The Rosetta Algorithm

The general assumption behind Rosetta is that a short sequence of amino acids has a small number of low energy conformations. These conformations are a result of mainly local interactions and will from now on be referred to as fragments (see illustration at right).
Rosetta extracts fragments in a sliding window (i.e., 1-9, 2-10, 3-11) of 9 amino acids from the protein data bank. Rosetta predicts the unknown protein structure by assembling the fragments. After each fragment insertion, Rosetta minimizes the structure's energy.
The potential used in Rosetta tries to capture multiple features seen in experimentally determined protein structures.

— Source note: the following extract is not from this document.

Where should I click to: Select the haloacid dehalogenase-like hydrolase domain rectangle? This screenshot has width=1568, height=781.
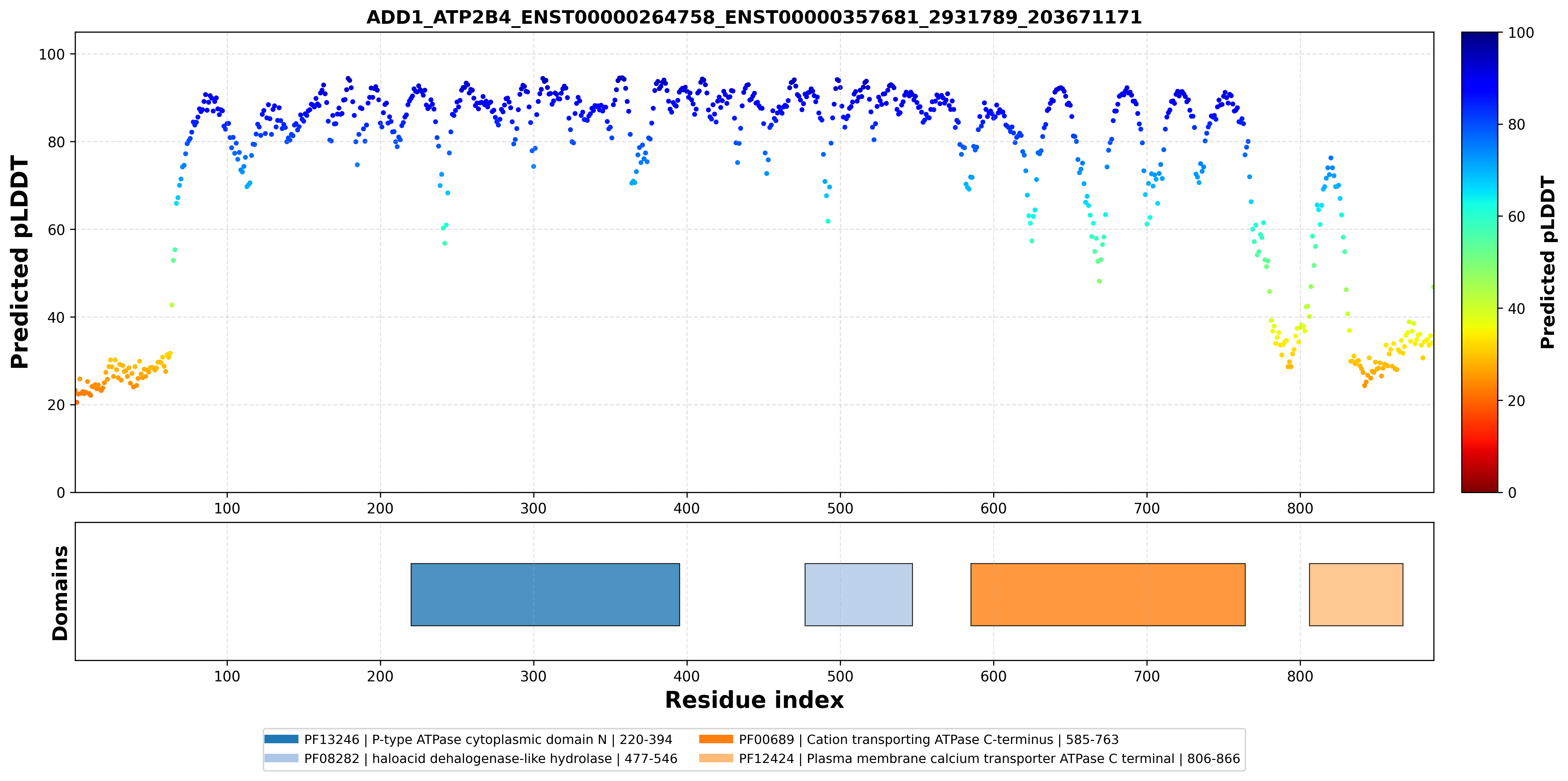point(858,594)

The potential is derived from Bayesian treatment of residue distributions in known protein structures.

Potential Terms

  • environment (solvation)
  • pair-wise interactions
  • strand pairing
  • compactness
  • steric overlap
Each folding simulation results in a putative protein structure, called a decoy. We generate between 1,000 and 100,000 decoys, and we find the broadest minima by cluster analysis.

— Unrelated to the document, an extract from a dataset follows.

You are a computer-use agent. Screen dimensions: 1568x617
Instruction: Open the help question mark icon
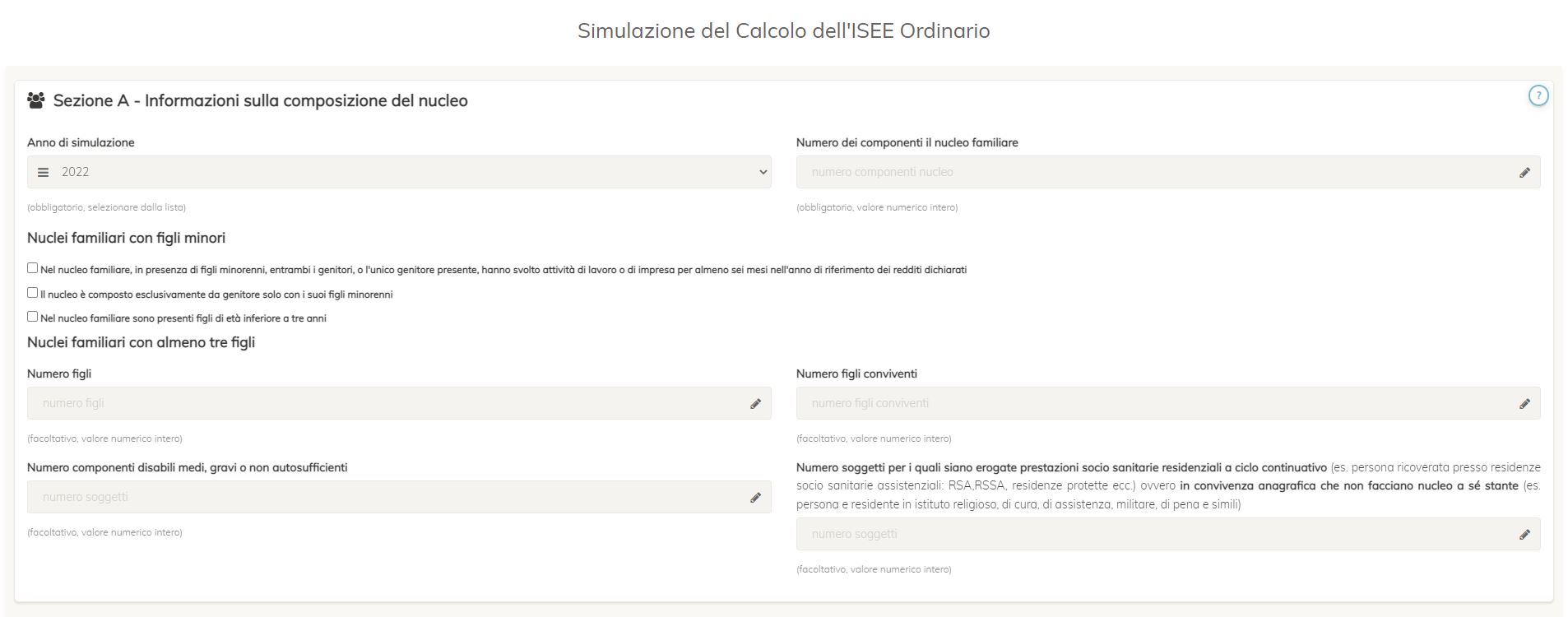click(x=1538, y=96)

The center of the largest cluster is compared to known structures using a structure-structure comparison algorithm called Mammoth. If Mammoth can find a significant similarity between the decoy and an experimentally determined structure, it is assumed that the decoy and the matched structure belong to the same SCOP superfamily (SCOP, Structural Classification of Proteins, is a hand-curated classification of protein structures). A majority of the known SCOP superfamilies have one or two functions ascribed to them.